初めて、養老孟司さんの本を読みました。
タイトルだけを見ると、文系批判・理系至上主義を疑ってしまいますが、安心してください。そんなことはなく、文系と理系では発想の根本が違うよね、などなどそんな内容です。
本書は養老孟司さんと理系側に属する4人との対談です。
対談相手の詳細は以下の通り。
・手軽にバーチャルリアリティが体験できるデバイス(段ボール製)を考案した脳科学者藤井直敬氏
・話題作『なめらかな社会とその敵』の著者で、「スマートニュース」の運営者でもある鈴木健氏
・『捏造の科学者 STAP細胞事件』で大宅壮一ノンフィクション賞を受賞した毎日新聞記者・須田桃子氏
養老孟司さんプロフィールを見れば頷けますが、読んでいる途中で知識の幅や造詣の深さに驚きました。もちろん、対談相手の方々も。

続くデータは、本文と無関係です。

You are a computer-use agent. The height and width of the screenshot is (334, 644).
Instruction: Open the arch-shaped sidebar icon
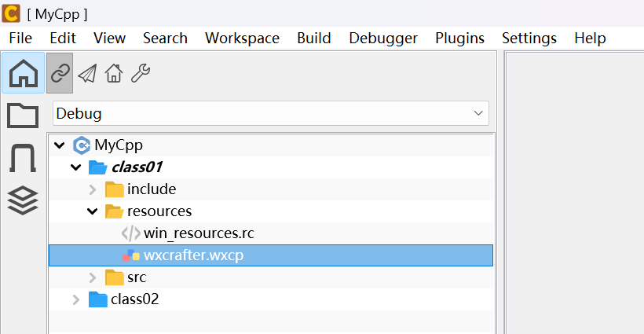pyautogui.click(x=23, y=158)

素人目からすると、専門家同士の会話はカオスに見えてしまいます。そのため、いつものようにしれーっと斜め読みしていると、一瞬、何を言っているのか理解できない部分がちらほら。
もちろん、文系の人は置いてきぼりな内容ではなく、一般の方でも理解できる表現のため、こうも発想というかバックグラウンドが理系と文系で異なるのかと、驚きでした。
文理の差っていうのは、以前に読んだファインマンの本でもひしひしと感じました。
それに、サイエンス本を読んでて思うことが。
それは理系の世界(研究や学会)が全ての物事を論理的に片づけているのか思っていましたが、一概にはそうと言えないこと。むしろ、サラリーマンの属する企業というものに非常に似ているな、ということです。
また、文系と理系、互いに違いはあれど、不特定多数の人間が一定数集まると意志の決定プロセスはどこも一緒なんだなーと。どちらの世界も会議の苦労は一緒なんですね。
もちろん、そこに至るまでの個人や小集団の発想や思考法は、文理問わずどちらもメリットデメリットがあるんでしょうが。